Еще раз хотел бы подчеркнуть, что отрицая равновеликость лирики Владимира Соколова и его гражданственных стихов, я не посягаю на эту самую гражданственность в русской поэзии, не призываю к аполитичности и филологической замкнутости отечественной литературы. Но когда я читаю, как защищали Владимира Соколова от нападок воинственных прогрессивных оппонентов Станислав Куняев и Вадим Кожинов, заверяя читателя в высокой гражданской позиции поэта, понимаю, что они спасали от цензуры и гонений его книги, его репутацию, его право на публикации в то советское время, понимаю политическую подоплеку этой защиты. К примеру, Вадим Кожинов пишет: «Нельзя не порадоваться тому, что. Владимир Соколов написал стихи «Новоарбатская баллада», выразившие подлинно гражданственное понимание сути дела:
Ташкентской пылью,
Вполне реальной,
Арбат накрыло
Мемориальный.
Ведь вот, послушай,
Какое дело:
Волной воздушной
И стих задело.
. Именно такими должны быть размышление и тревога гражданина. »
Я сам как-то не вижу прямой связи между ташкентским землетрясением, которое в 1966 году потрясло всю страну, и арбатскими переулками, и эту всемирность отношу к неуклюжим попыткам Владимира Соколова встать в общий идеологический строй. Мне обидно и за талантливого критика, который должен был постоянно представлять публике не почитаемого им тонкого лирика, а некоего гражданского поэта-трибуна.

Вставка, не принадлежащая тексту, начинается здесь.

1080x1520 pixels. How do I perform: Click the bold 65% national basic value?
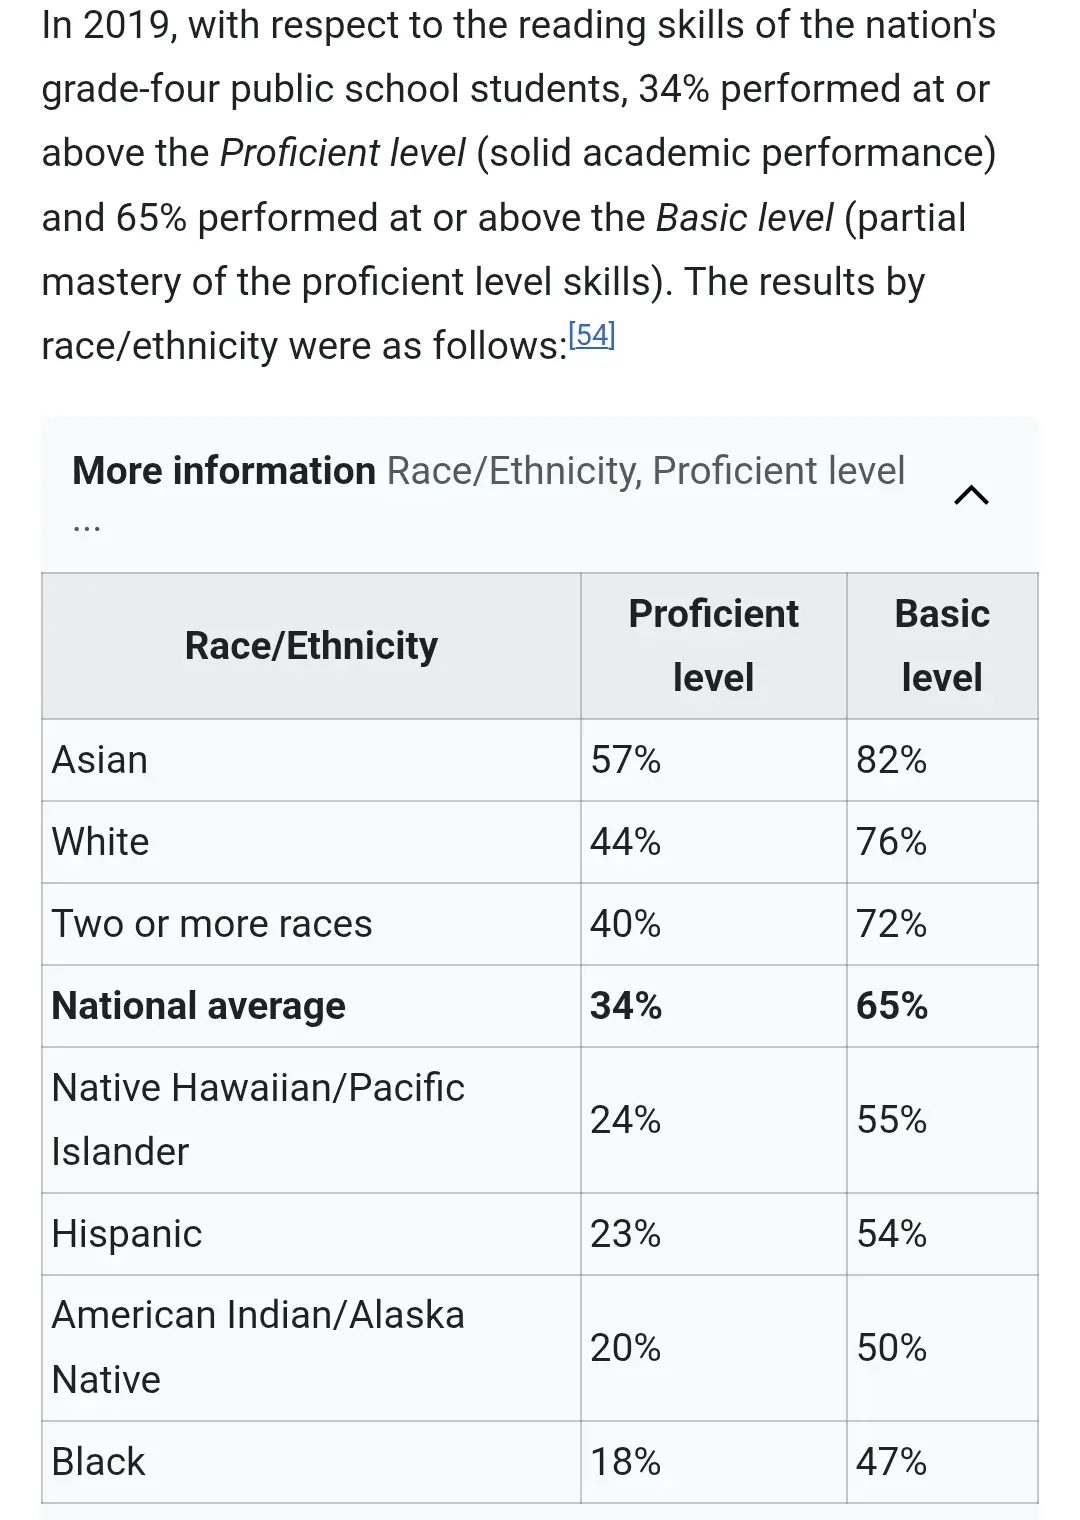tap(892, 1006)
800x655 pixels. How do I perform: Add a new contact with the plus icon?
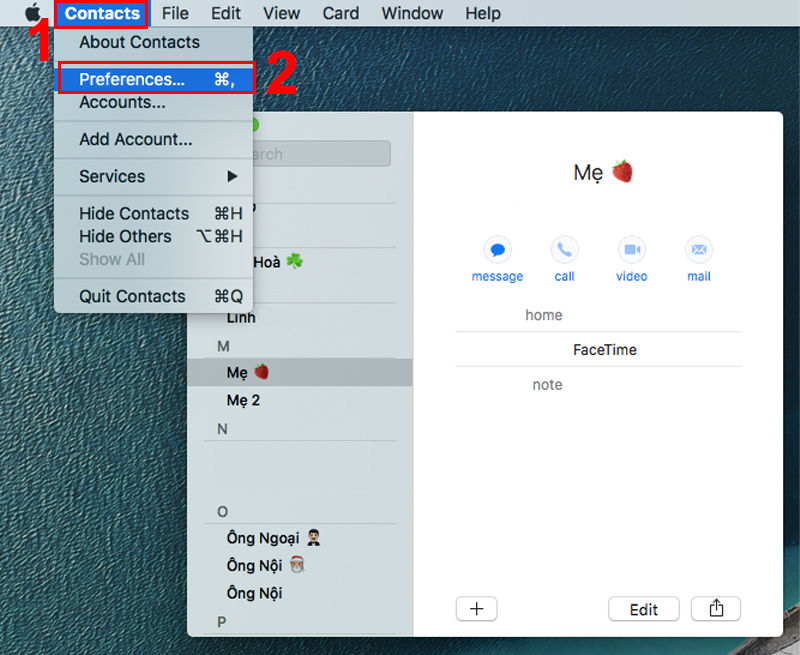click(x=476, y=608)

Обидно и за самого поэта, вынужденного то и дело уходить в далекую для себя маяковщину. Гражданская лирика — традиционно весома в русской поэзии, но не каждому дан этот дар. И здесь я скорее соглашусь с мнением Юрия Минералова, считающего, что «искренняя соколовская гражданственность подкупала, побуждала радоваться, что такой крупный поэт мыслит в правильном направлении. Но темперамента В. Маяковского (или Г. Державина) природа ему не дала, и это тоже чувствовалось». Продолжу, что не дала природа Владимиру Соколову и гражданской пугающей мощи Юрия Кузнецова, и гражданской поэтической неистовости и запредельности Татьяны Глушковой. Что из того? Зато какая изумительная, впервые обнаруженная поэтом живопись московских двориков!

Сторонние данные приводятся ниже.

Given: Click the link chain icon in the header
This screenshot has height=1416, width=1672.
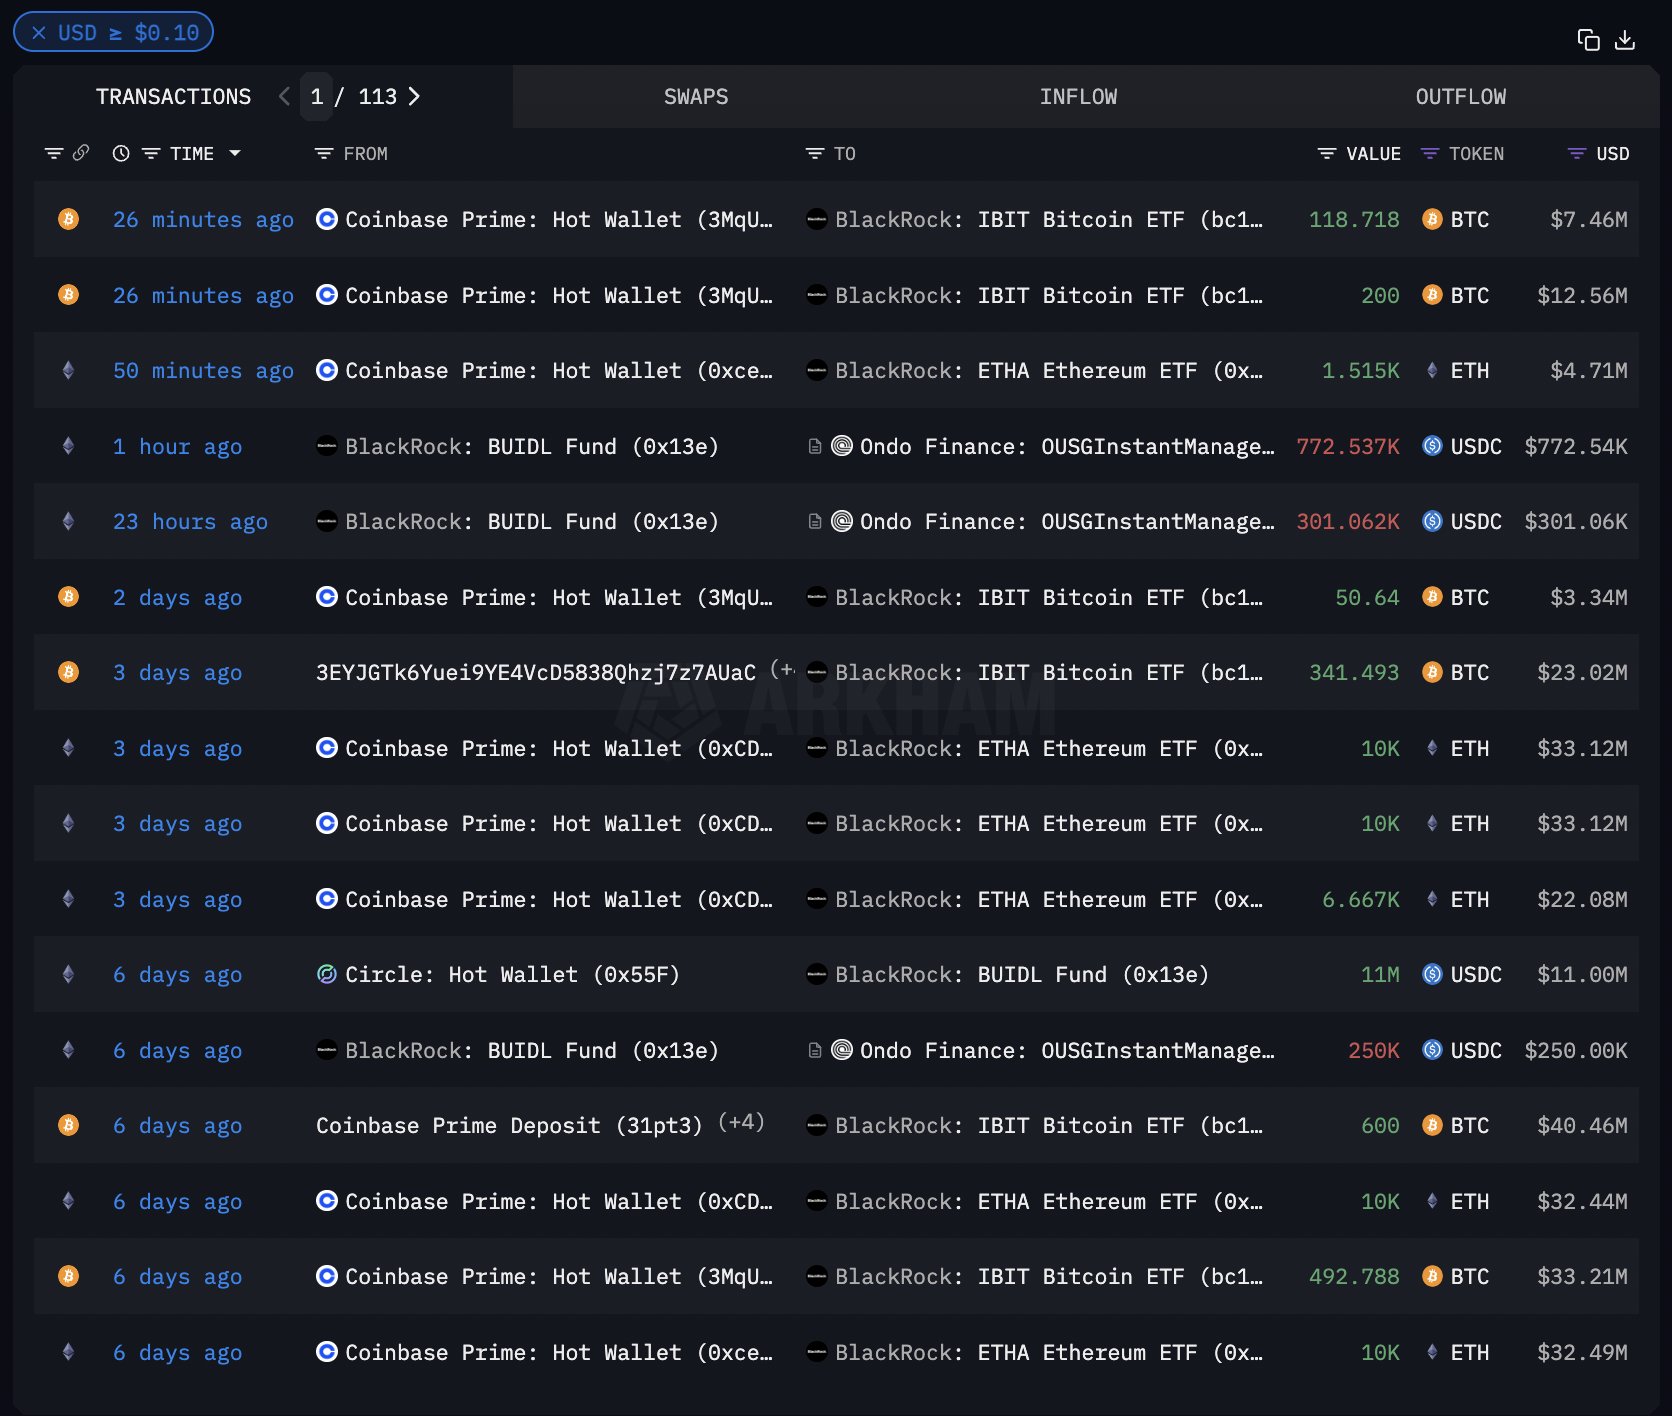Looking at the screenshot, I should [81, 153].
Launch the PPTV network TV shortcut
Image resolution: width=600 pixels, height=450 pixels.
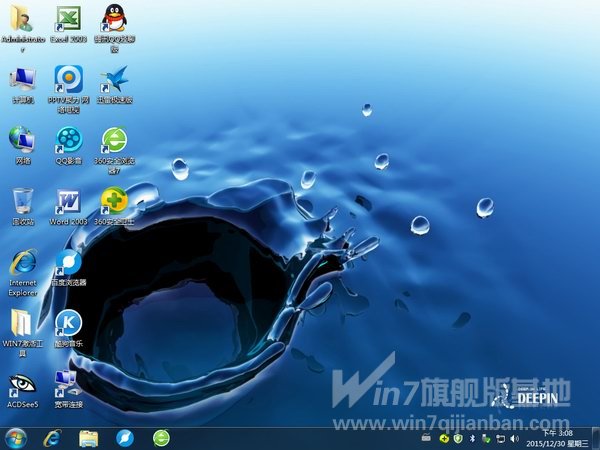(69, 78)
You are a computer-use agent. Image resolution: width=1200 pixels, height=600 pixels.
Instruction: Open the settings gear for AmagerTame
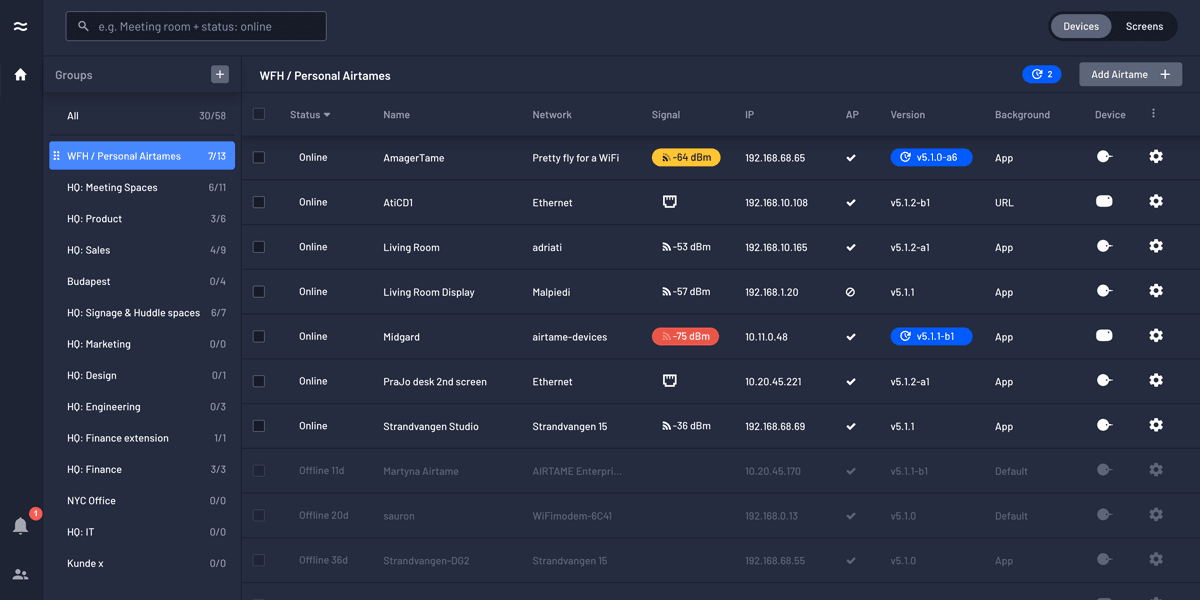[1156, 157]
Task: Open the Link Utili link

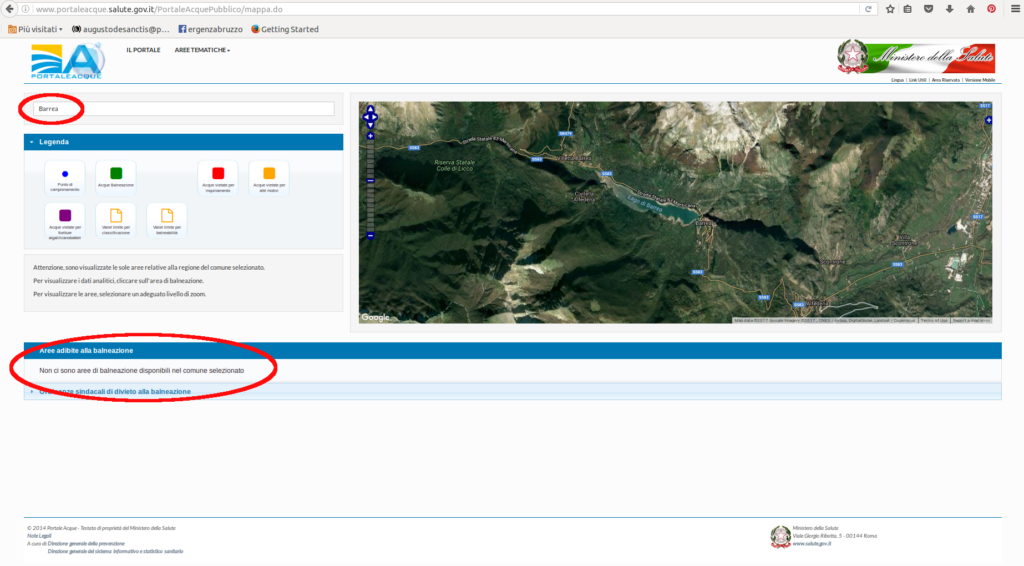Action: tap(918, 80)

О, двориков московских синяя,
Таинственная глубина!
В изломах крыш, в их смутных линиях
Доверчивость и тишина.
(«О, двориков московских синяя. », 1952)
Какая тонкость ощущений, какая ясность линий в его пейзажной лирике:
Россия средней полосы.
Туман лугов и запах прелый
Копны, промокшей от росы.
И карий глаз ромашки белой.
(«Россия средней полосы. », 1957)
Уже с конца пятидесятых годов он становится, на мой взгляд, первым лирическим поэтом России, каковым и остается лет двадцать, не менее.
Соколов — поэт неровный. Но такими же неровными были и Фет, и Некрасов, и любимый им Твардовский, и тем более его старший друг Наровчатов. И все же, если выбрать из двадцати книжек Соколова лучшую лирику и издать отдельным небольшим томиком, этот томик перевесит многие кирпичи мировой классики. По крайней мере, лирики такого уровня нет у нобелевского лауреата Иосифа Бродского, как и ни у кого из нынешних молодых поэтов.